The company would have added 11 117 jobs to South Africa’s economy by its servicing end in 2035, as well as R48-billion to South Africa’s GDP, R61-billion to government revenue and paid R6-billion in salaries and wages.

Moreover, Gibela has spent R25-million since 2014 on research and innovation funds, which has resulted in numerous research papers being developed and used for social and commercial benefit.

The company has spent R23-million on employee training, with more than 1 454 having attending a training programme.

Gibela has eight skill categories that employees are trained in and which are reportable to PRASA. The level of training ranges from entry to intermediate to advanced level. 
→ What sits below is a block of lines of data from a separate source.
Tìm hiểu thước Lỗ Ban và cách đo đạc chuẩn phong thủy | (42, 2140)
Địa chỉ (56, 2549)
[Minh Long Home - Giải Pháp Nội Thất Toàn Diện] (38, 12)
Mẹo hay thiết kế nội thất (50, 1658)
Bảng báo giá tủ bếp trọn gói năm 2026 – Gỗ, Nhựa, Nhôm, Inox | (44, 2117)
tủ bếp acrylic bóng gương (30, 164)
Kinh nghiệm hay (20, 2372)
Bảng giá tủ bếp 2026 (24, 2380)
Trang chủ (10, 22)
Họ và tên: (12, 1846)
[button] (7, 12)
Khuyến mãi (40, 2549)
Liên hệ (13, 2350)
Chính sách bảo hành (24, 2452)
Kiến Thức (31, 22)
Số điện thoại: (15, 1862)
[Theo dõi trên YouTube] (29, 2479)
The company’s spend on supplier and enterprise development across 42 independent entities amounts to R81-million from 2014 to date, comprising financial support, incubation support and technical support.

Gibela has made considerable efforts to uplift its surrounding communities through skills development, it says. To achieve this objective, Gibela has made a R156-million social investment into Ekurhuleni.

The programme caters for a wide range of skills levels (unskilled, semiskilled and skilled) so community members are more employable. The programme seeks to empower local citizens and revitalise the rail industry through developing core-in-demand artisan and engineering skills.

The company says it has empowered 2 540 people through skills development.

Gibela reports that about 3 620 beneficiaries have also benefited from local upliftment programmes.

Further, Gibela has relocated more than 11 900 endangered plants from its factory site.

“Gibela is bringing environmental, cleaner operations to South Africa, with new trains constructed from 90% recyclable components. The new trains will consume up to 31% less energy than current in-use trains, leading to reduced carbon emissions,” Danisa states.

The company’s factory waste management system aims to increase its waste recovery rate to 80%, leading to increased levels of recycling and material reuse.

Gibela strives to continue aligning itself with the National Development Plan 2030 through the delivery of the remaining trains due.